Sunday, January 3, 2021

i must let go to live my life-diaeresis-noel coward

i spent 2 days reading on noel.  imbd quotes he says english requires or his name would be pronounced 'nool'.  i don't know.  umlaut.  i'll look it up.

i've never had a life before.  feels weird.  i drove to sunnyvale tracing my old path and letting go.  i walked g2 safeway, $v, maria safeway then drove to compute.

i'm at main park.  even this is subject to change.  i may go to fremont park to stretch i don't know.  i rather enjoy sitting in the car with sun shades peeking at passers by.  and sitting in the car bucket seat helps remind me to wiggle and stretch my back.  and exercise my eyes.  probably the leading cause of vision decrease is lack of exercise.

i get so sleepy typing.  maybe from feeling relaxed.  no where to go nothing imperative to do.  maybe the secret on you tube playing.  nap attack.
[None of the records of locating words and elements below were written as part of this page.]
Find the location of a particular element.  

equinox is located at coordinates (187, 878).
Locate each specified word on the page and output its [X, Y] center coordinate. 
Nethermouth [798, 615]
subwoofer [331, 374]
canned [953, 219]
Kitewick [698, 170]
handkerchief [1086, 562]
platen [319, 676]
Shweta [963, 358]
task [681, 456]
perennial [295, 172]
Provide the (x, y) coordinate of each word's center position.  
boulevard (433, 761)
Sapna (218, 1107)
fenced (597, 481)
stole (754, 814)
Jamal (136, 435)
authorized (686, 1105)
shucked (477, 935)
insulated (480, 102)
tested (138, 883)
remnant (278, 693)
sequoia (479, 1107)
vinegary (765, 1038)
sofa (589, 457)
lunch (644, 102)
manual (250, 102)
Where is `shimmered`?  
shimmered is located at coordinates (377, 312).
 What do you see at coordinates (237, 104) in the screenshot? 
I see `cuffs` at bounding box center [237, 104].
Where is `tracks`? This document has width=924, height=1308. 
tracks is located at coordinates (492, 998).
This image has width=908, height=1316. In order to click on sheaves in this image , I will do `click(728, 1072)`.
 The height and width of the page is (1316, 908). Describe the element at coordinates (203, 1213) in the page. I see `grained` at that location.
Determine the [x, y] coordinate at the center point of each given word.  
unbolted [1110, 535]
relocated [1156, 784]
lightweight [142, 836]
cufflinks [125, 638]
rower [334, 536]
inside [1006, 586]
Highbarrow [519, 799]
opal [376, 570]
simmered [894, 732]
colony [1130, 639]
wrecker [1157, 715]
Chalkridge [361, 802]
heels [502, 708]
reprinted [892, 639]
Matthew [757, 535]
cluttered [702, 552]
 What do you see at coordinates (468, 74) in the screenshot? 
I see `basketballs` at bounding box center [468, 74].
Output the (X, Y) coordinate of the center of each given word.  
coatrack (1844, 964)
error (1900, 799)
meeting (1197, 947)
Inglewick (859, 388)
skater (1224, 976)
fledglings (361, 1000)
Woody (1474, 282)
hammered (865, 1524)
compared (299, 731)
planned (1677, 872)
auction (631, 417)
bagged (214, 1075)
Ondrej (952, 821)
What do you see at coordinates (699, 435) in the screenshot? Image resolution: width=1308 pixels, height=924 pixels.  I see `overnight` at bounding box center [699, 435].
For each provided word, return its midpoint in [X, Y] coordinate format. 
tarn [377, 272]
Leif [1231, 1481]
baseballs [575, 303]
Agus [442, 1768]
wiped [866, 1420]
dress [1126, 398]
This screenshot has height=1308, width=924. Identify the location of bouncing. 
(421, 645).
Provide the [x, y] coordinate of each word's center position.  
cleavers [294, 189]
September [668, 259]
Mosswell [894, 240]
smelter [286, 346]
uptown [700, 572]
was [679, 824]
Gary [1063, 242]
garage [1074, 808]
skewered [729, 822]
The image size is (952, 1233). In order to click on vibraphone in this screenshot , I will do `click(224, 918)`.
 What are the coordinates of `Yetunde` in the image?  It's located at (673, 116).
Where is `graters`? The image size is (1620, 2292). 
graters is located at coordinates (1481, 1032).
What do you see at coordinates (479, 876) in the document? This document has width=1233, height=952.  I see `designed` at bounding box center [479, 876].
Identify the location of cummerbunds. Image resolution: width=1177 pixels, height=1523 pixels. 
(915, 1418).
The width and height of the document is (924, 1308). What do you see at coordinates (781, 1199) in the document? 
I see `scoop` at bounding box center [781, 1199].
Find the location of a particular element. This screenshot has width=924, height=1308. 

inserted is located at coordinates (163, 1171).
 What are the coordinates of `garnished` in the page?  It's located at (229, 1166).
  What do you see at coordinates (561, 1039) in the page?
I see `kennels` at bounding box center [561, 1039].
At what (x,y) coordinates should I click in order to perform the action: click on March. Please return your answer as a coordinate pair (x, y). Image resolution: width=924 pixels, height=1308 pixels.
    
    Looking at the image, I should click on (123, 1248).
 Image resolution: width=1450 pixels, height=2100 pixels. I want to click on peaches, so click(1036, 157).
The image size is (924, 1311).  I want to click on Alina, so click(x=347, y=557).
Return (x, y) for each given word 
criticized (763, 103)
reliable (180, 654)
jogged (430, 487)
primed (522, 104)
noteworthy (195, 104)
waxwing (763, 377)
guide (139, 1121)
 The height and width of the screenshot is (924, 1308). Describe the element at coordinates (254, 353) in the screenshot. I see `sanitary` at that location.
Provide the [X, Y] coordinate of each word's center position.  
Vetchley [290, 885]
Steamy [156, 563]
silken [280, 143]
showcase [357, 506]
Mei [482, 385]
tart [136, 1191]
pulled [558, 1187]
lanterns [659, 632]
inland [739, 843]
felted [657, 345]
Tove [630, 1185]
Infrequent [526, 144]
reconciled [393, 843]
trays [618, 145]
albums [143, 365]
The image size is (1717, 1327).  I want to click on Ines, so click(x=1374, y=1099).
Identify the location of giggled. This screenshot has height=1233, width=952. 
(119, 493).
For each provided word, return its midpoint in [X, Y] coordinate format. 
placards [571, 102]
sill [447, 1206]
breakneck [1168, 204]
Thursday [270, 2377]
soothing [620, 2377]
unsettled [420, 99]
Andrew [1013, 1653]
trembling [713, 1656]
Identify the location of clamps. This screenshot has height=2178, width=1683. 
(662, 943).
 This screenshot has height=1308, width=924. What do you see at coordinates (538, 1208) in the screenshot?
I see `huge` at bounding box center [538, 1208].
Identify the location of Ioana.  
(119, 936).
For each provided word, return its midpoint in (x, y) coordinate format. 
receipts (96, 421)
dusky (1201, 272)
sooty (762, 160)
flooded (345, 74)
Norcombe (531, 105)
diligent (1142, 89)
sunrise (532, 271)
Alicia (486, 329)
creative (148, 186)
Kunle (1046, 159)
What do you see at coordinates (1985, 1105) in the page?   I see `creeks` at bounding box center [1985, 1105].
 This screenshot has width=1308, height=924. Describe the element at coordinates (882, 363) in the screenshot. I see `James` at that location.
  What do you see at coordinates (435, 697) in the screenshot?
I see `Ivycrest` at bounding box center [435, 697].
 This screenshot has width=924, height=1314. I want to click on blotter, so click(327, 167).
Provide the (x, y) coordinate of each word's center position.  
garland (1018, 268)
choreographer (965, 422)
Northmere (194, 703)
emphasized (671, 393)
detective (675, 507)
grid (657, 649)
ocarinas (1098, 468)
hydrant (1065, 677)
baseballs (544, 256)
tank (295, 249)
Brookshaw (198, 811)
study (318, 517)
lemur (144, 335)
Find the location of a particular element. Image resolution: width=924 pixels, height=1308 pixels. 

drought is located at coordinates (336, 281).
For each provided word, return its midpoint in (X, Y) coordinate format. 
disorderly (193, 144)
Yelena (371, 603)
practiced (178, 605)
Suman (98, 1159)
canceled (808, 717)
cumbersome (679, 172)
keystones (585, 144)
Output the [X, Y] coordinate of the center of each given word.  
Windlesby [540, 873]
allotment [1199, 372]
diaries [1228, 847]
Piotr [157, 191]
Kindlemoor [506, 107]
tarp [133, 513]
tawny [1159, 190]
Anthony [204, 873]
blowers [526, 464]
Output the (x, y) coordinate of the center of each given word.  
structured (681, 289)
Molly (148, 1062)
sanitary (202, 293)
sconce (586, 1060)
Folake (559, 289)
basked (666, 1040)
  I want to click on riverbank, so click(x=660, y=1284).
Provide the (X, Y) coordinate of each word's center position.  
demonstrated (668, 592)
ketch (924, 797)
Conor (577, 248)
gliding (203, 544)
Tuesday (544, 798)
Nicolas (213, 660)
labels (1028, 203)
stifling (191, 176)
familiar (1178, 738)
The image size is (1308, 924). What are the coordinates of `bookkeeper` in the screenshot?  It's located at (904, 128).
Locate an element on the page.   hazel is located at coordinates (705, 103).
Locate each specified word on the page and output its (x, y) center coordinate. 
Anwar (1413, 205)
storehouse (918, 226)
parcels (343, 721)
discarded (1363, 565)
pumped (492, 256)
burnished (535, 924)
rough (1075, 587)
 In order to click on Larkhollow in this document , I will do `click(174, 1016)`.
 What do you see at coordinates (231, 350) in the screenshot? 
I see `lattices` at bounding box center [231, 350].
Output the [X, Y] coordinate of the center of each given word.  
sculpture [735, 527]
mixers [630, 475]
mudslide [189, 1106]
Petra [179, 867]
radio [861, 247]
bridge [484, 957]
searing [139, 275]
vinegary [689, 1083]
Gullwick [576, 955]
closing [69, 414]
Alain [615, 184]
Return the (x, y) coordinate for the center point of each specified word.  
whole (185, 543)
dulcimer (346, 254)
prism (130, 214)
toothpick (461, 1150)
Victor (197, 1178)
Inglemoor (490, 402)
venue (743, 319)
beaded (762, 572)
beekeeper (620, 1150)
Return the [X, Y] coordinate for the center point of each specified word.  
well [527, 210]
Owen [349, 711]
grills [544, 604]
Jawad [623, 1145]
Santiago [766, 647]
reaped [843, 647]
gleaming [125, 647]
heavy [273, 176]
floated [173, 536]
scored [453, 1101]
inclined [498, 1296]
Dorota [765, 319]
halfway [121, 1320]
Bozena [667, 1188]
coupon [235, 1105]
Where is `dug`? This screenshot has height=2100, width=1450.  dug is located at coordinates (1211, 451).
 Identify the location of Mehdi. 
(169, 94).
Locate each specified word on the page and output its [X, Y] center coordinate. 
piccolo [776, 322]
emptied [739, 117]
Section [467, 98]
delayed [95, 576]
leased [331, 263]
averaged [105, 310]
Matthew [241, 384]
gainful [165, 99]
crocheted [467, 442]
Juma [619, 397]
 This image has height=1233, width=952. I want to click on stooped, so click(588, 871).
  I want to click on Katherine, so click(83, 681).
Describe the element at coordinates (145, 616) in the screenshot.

suddenly 3 pm.  i'm feeling so relaxed.  i reclined one click stretched my back and i was out.  

2 new emails.  junk mail.  

home 4pm started fettucine cooking.  chopped watercress put in botttom of bowl topped with hot drained noodles.  1 small can tuna and water.  dollop wasabi from friday $5 sushi.  sprinkle braggs amino perfect.  so good and satisfying.